The following guide demonstrates how to dynamically scale LLMs such as DeepSeek on Amazon EKS (Elastic Kubernetes Service) using Auto Mode. By leveraging GPU utilization metrics and configuring Horizontal Pod Autoscaling (HPA), the approach enables responsive, automated scaling of inference workloads based on actual demand.

What are LLMs?

LLMs are advanced AI models trained on massive volumes of text data to understand and generate human language. Built using deep learning techniques, these models are capable of performing a wide range of language-related tasks—answering questions, summarizing documents, translating text, and even generating creative writing. 

Their ability to grasp complex linguistic patterns has made them essential to modern natural language processing, helping improve everything from chatbots and virtual assistants to content automation and knowledge extraction.

Why use Amazon EKS to deploy LLMs?

Amazon EKS provides numerous benefits for deploying GPU-intensive LLMs. It offers elastic scalability to handle varying workloads, along with cost optimization through dynamic resource management. The platform’s monitoring and alerting features enhance operational efficiency by enabling quicker issue detection and resolution. EKS also integrates seamlessly with infrastructure-as-code tools like Terraform, facilitating automated and consistent deployments.

For teams already familiar with Kubernetes, deploying LLMs on EKS allows them to leverage their existing expertise in container orchestration, ensuring a smoother and more efficient deployment process.

Why use EKS Auto Mode?

EKS Auto Mode significantly simplifies the management of GPU resources in a Kubernetes cluster. With Auto Mode, simply specifying that a pod requires a GPU ensures that EKS automatically schedules the pod on a node equipped with the necessary GPU hardware.
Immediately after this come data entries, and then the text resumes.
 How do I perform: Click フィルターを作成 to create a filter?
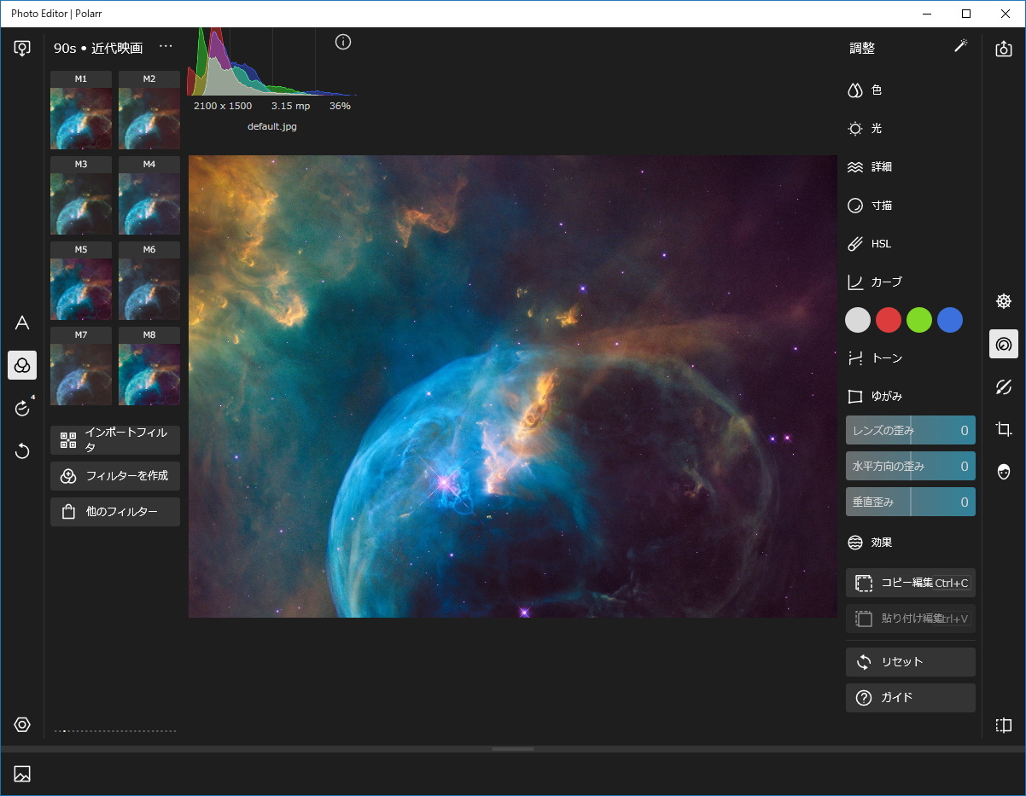114,475
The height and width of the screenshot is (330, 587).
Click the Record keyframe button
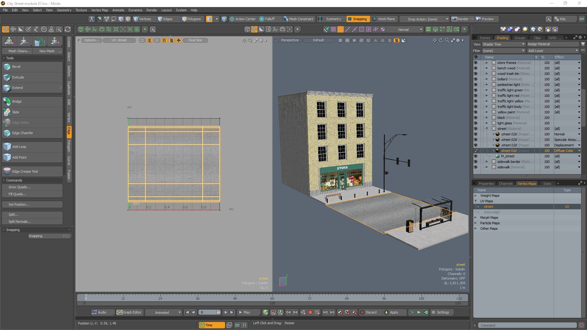(x=310, y=312)
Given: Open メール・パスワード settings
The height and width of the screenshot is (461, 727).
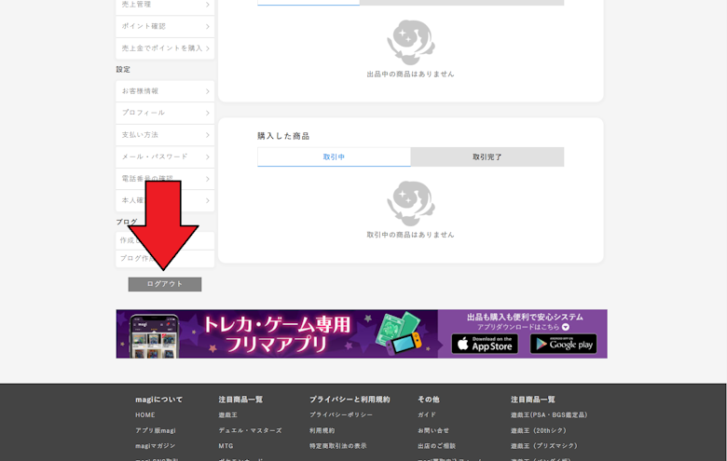Looking at the screenshot, I should point(165,156).
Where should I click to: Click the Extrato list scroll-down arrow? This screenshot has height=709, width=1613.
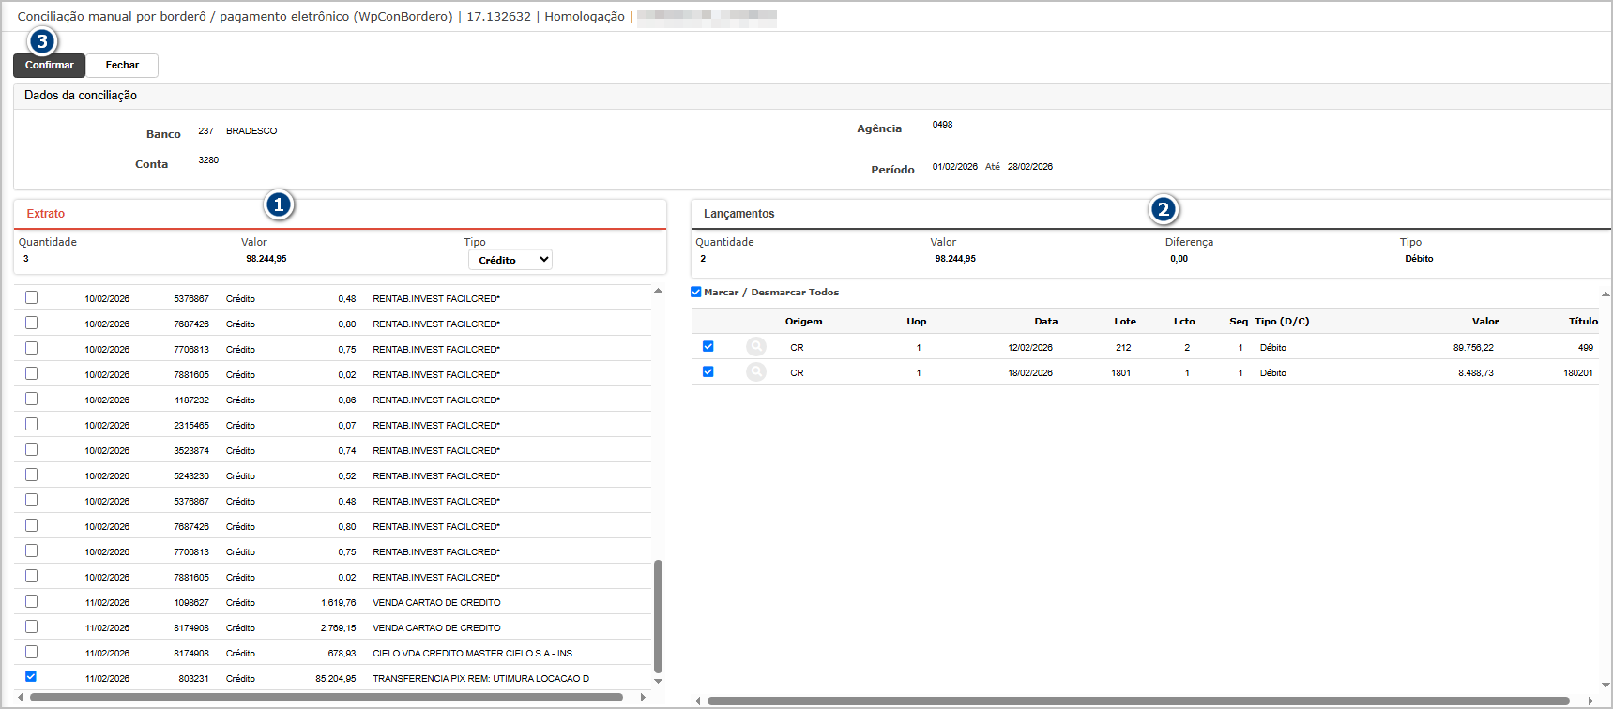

This eliminates the need for manual node configuration and driver installation, as EKS handles the provisioning of GPU-enabled nodes and the installation of NVIDIA drivers.

As a result, only the Horizontal Pod Autoscaler (HPA) needs to be configured for scaling pods, since node scaling is seamlessly managed by EKS Auto Mode.

Benefits of Stateless LLM APIs for Scaling

Stateless Large Language Models (LLMs) are deployed as APIs that do not retain any information between requests—each interaction is processed independently. This stateless architecture provides several advantages for scaling and reliability.

It enables seamless integration with load management tools like AWS’s Application Load Balancer (ALB), as requests can be distributed evenly across all available instances without requiring session affinity. The lack of internal state also simplifies infrastructure, reduces coordination overhead, and enhances system resilience.

When orchestrated using Amazon EKS, stateless LLM APIs benefit from automated scaling based on traffic. Kubernetes can dynamically adjust resources in response to demand, ensuring efficient handling of usage spikes without requiring complex configuration or manual intervention.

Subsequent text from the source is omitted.